Isn't the rainfall sort of seasonal? Where will they store January's runoff until July's demand?
The report concluded that the region could increase local supplies by an amount equal to more than half of Los Angeles' annual water demand by incorporating relatively simple water-harvesting techniques in new construction and redevelopments. These include installing cisterns and designing landscaping to retain runoff and let it seep into the ground.
I wonder if that will have an effect on mudslides?
Los Angeles is poised to adopt an ordinance that takes a step in that direction. Most new and redeveloped commercial, industrial and larger apartment projects would have to be designed to capture the runoff generated by the first three-quarters of an inch of rain. New single-family homes would have to install a rain-harvesting device, such as a rain barrel or a hose that diverts water from gutters to landscaping.
More jobs! For bureaucrats.
Google "catalog rain barrel". They cost $15-$100 and require basic handiman skills to install. I'd recommend getting a small pump. Connect a standard pierced watering hose to the end of the downspout and the second requirement is taken care of.
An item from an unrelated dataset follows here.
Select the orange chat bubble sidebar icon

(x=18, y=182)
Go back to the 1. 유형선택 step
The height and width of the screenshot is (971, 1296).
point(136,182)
There is the inspector who'd need to be called when you're done to sign off on it, but for new construction and redevelopments the inspector would have to come out anyway. It's about time the wise men of Los Angeles started acting like they ruled over a desert area -- cisterns go back millenia, and pierced hoses for over a century. | But the proposed rules would save only a fraction of the city's runoff. "If we're able to convince people to do it on their own, there's so much more" that can be captured, said Los Angeles Public Works Commissioner Paula Daniels. "The really important thing to do is unpave and change the texture of Los Angeles."
Like 1848. That was a good year for California, before the gold rush ruined it.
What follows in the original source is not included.